■ ACTION ITEM A:
Using the post on UC pension rates, answer each question on its own line:
(i) What share of salary will current employees pay into UCRS starting in July 2013?
(ii) What does the UC currently contribute to the pension plan?
(iii) What employer contribution is the long-term plan meant to reach?
■ ACTION ITEM B: According to the post on UC pension rates, why does the university have no immediate incentive to fire current workers and replace them with new hires?

Thursday, October 20, 2011

UC Announces New Pension Rates

At the next UC Regents meeting, the Office of the President will ask the Regents to endorse new pension contribution rates. According to this proposal, starting in July 2013, current employees will pay 6.5% of their salary into UCRS, and the UC will put in 12%. For people hired on or after July 1 2013, they will pay 7%, while the UC will pay 12%. Of course, these changes will have to be negotiated for represented employees.

One interesting aspect of this is that the university has decided to contribute 12% for the people in both the new and old plan. This means that while people in the new plan will receive a reduced benefit, the university does not have an immediate incentive to fire current workers and replace them with new hires, which often happens when a new pension tier requires a lower employer contribution. However, over time, the people in the new system will cost the university less.

Ultimately, new hires will be paying more and getting less, and this inequality will help to reduce the university’s long-term liability. Moreover, for the next three years, much of the increased contributions from employees may be matched with new salary increases, and so the university will not increase its revenue from these changes. In fact, the move to a 12% employer contribution coupled with a 3% salary increase this year and a possible additional 3% next year will mean that the UC will see its compensation costs increase by 11% in the next two years (the UC currently contributes 5% to the pension plan). The long-term plan is to increase the employer contribution by 1% each year until they reach 16%.

Once the UC starts paying 16% of covered compensation, it will cost the university over $1 billion a year to fund the normal cost of the pension plan. Furthermore, the UC still has to deal with escalating retiree healthcare costs and the fact that the state still does not contribute to the pension plan. I predict that the university will seek savings by continuing to shift more of the cost for healthcare and retiree healthcare to the employees. Without a significant change to recent healthcare legislation, workers inside and outside of the university will continue to see their total compensation decrease.


  1. I saw this post at sunrise this morning and have been licking my chops to respond all day. I am shocked that no one has graffitied this blog with some thoughts, objections, comment or some type of intelligent discourse. Years ago the southern California markets convinced their veteran union staff to vote to sell out the new employees with second tier wages and benefits (at the UC the regents just waived their magic wand). Lifelong personal friends who worked in the industry informed me that though they selfishly thought they were protecting themselves in fact it destroyed the working conditions (seniority is out- cheapest is in). Only later realizing that a successful union is impossible in a multitiered work force ("work union-live better/some more than others" is devisive and not an effective union rally cry). And I have not even gotten started yet on the "merit" (in word only) system that has degraded to a zero or at best cost of living adjustment minus annually increasing pension costs and increased medical/parking costs which result in an ever shrinking paycheck. At this point we need to recognize some UC fuzzy math 3% "merit" increase- 1.5% pension payment increase= 1.5% "merit" increase (less than inflation in most years and pray the increasing med costs didnt get a good portion of the remaining 1.5%). After re 61 (10 year plan with 20% pay increase over the final 4 years- yeah right- why did the regents even pay to print that garbage?) I don't believe anything the regents write or say and only believe UC pay increases have occured once the check clears. Whats that old saying- "Fool me once shame on you, fool me twice shame on me". I hope the regents realize their credibility with regard to pay is shot and that you can't run a university on false hope and promises.

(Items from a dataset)

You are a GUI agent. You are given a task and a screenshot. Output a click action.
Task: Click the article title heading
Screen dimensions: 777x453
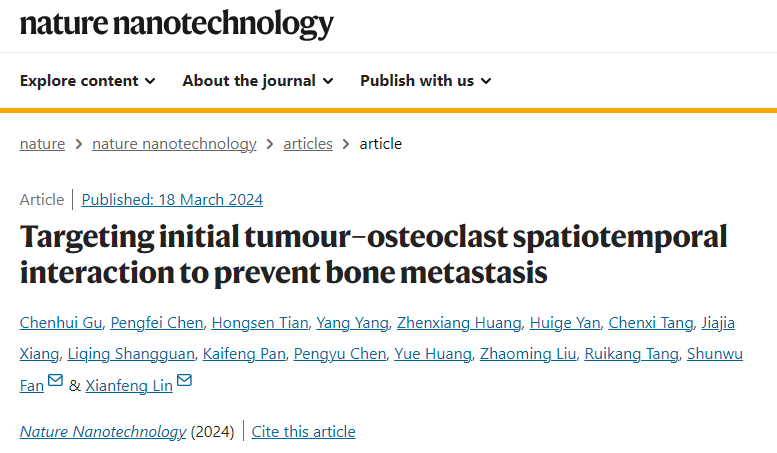tap(373, 255)
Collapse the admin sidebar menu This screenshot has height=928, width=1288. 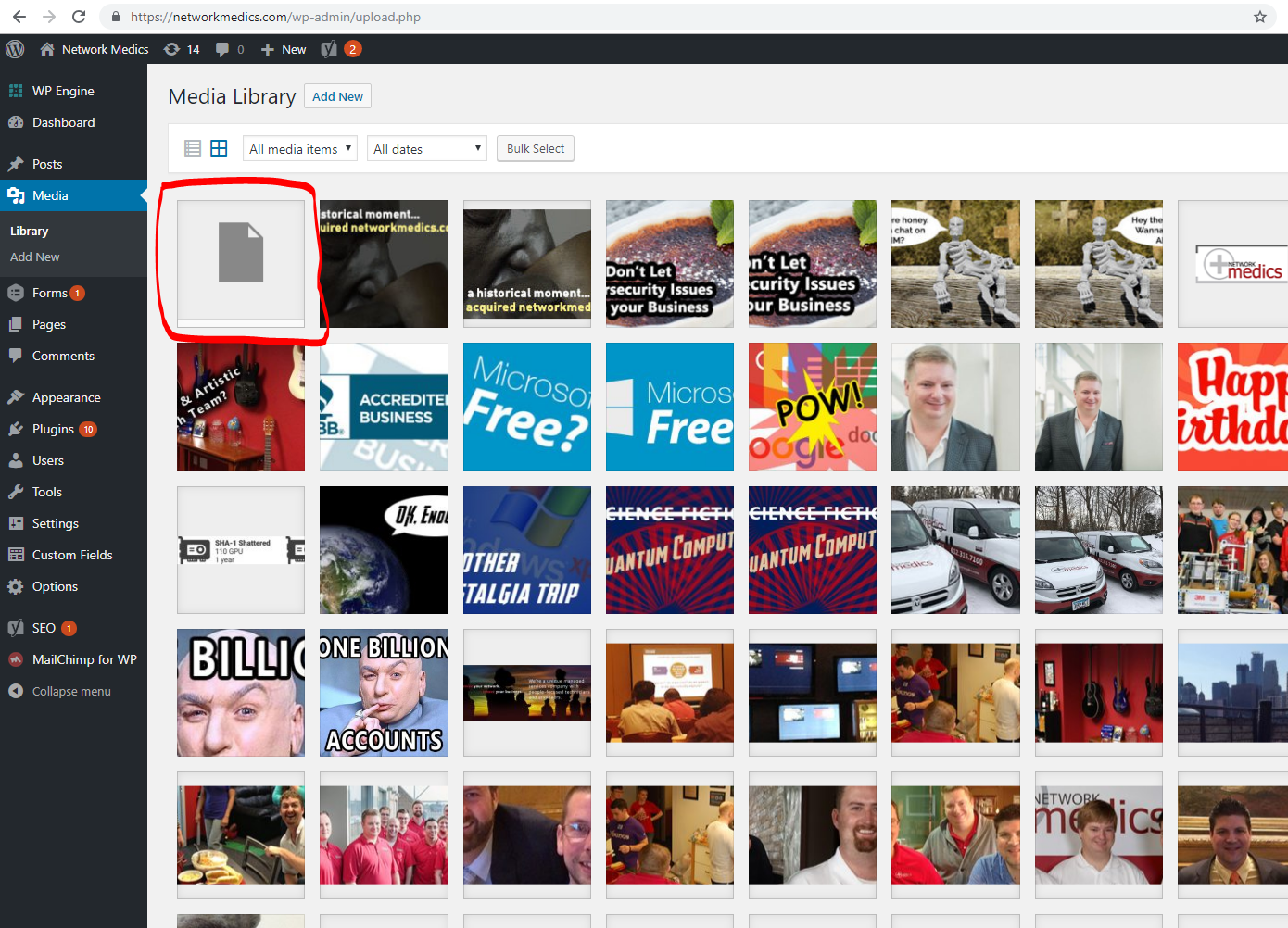(x=71, y=691)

■ EXERCISE SOLUTION A:
(i) 6.5%
(ii) 5%
(iii) 16%

■ EXERCISE SOLUTION B: The university will contribute 12% for people in both the new and the old plan. Such firings often happen when a new pension tier requires a lower employer contribution, and here the new tier does not.